Kentucky Musuem of Arts and Crafts has a very cool space.  it is a couple of old buildings on main street in downtown louisville.  the first thing you see when you walk in is the museum shop.  but the first thing we saw today was the windows.  the current show begins in the street, with a graffiti inspired mural across the windows of KMAC.  it is best viewed from across the street though where you can take in more of the entirety of the image.  the main gallery space runs across the first floor and up the stairs to the 2nd.  then the third floor houses an educational studio space and 2 more galleries, one that typically features works from the permanent collection.

Into the Mix
the current show is entitled into the mix.  it features several post-modern works by artists from the caribbean.  the works ranged from hodge podge duchampian sculptures from recycled materials obviously collected from the beach by an artist named blue curry to the simple stop-action animation drawings of sheena rose.

the thing that kept popping into my mind after seeing the work was the concept of place/identity.  i really believe that art comes from a place as much as it comes from a person and all of these works are evident of that.  the first floor housed a video of 2 bottles balancing awkwardly on an all white backdrop.  eventually they fall and disrupt the silence of the gallery space with a clang that makes you feel like you backed into a priceless something or other.
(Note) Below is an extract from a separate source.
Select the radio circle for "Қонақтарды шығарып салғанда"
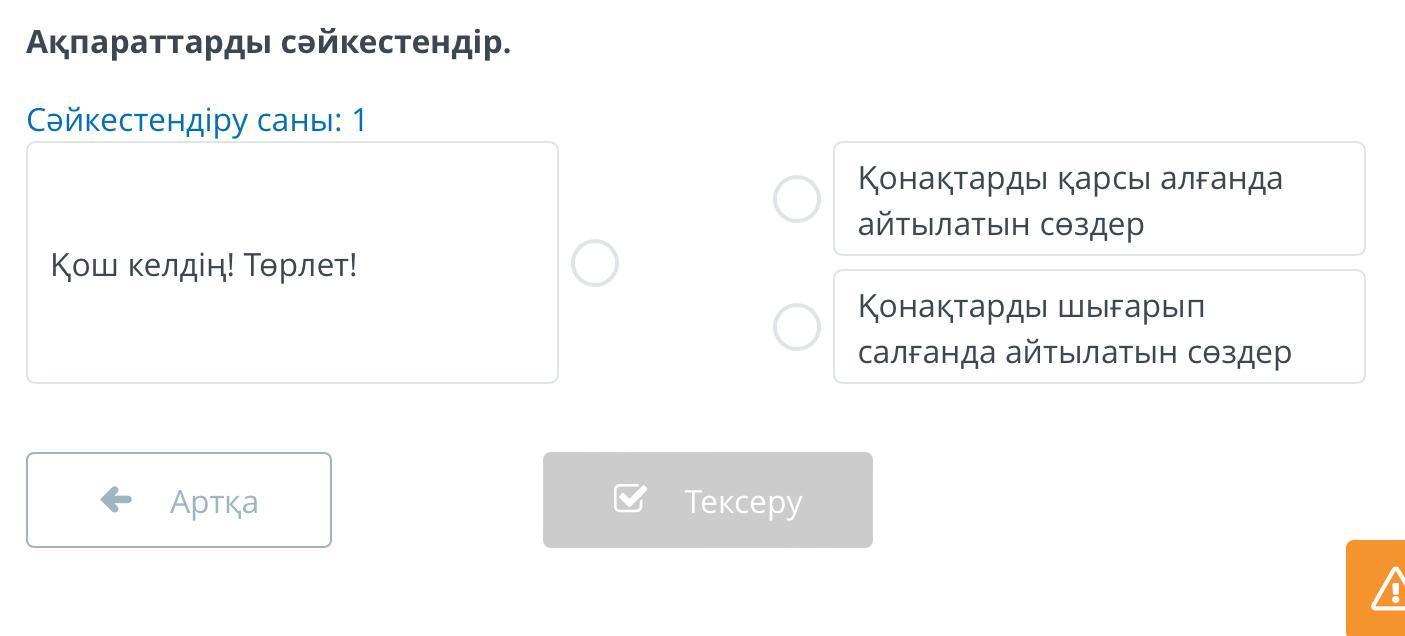Viewport: 1405px width, 636px height. pos(797,327)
the 2nd floor met us with an army of prints on paper glued to cardboard and standing on the two feet of a couple of paper clips.  one simple image.  repeated continuously and constructed simply.  awesome.  then i saw the videos of sheena rose.  they immediately reminded me of the 2011 oscars animation short nominee madagascar travel journal.


KMAC
Sheena Rose, Cloth Store, 2010.

rose had created 4 videos using stop motion animation to tell simple stories in line drawing.  a couple of the subsequent drawings accompanied the videos.  but the animation is what was spectacular.  it was done very simply with just stop action and very few frames per sec and they are outstanding.  the use of collage and rythms of lines tell her stories is such an accessible way.


one interactive installation, by janine antoni, featured long links of braided pieces of rags and pieces of junk fabric.  it asks the audience to follow simple guidelines to add a link, braided from a cache of trash fabric into a long and winding link at your feet.  i, of course, couldn't resist.  so i made my link from a grey and white piece of shirt and a dark blue piece that still had the collar clinging to it, and a piece of plastic bag.

this show commented eloquently on stereotypes of different caribbean cultures using a found-object-folkiness, which was of course the point.  but the beauty the works have, hold them above their readable meanings.  the works are wonderful to experience and interact with.  they consider the everyday.  and they do it in such a way that it makes the everyday artful, which again, is the point.

baby krishna
Wendy Nanan, The Baby Krishna Series, 2011.

gully godz
Ebony G. Patterson, Gully Godz in Conversation I, 2010.  mixed media tapestry.

after saying good bye to some of our friends at KMAC we headed back to west lafayette for the memorial for our friend george who passed away over the weekend.  mindy knew him far better than i did.  i had only met him probably 10 times or so.  but i can honestly say that george was the type of man that after meeting him once you know who he was and what he was about.  his memorial was at Harry's Chocolate Shop, Purdue University's most famous landmark, with friends and family toasting his life, in the warm glow laughter and a glass of beer.

cheers george, til we meet again.

west lafayette
George and his wife, Mary. George worked at Harry's in the late 1950s.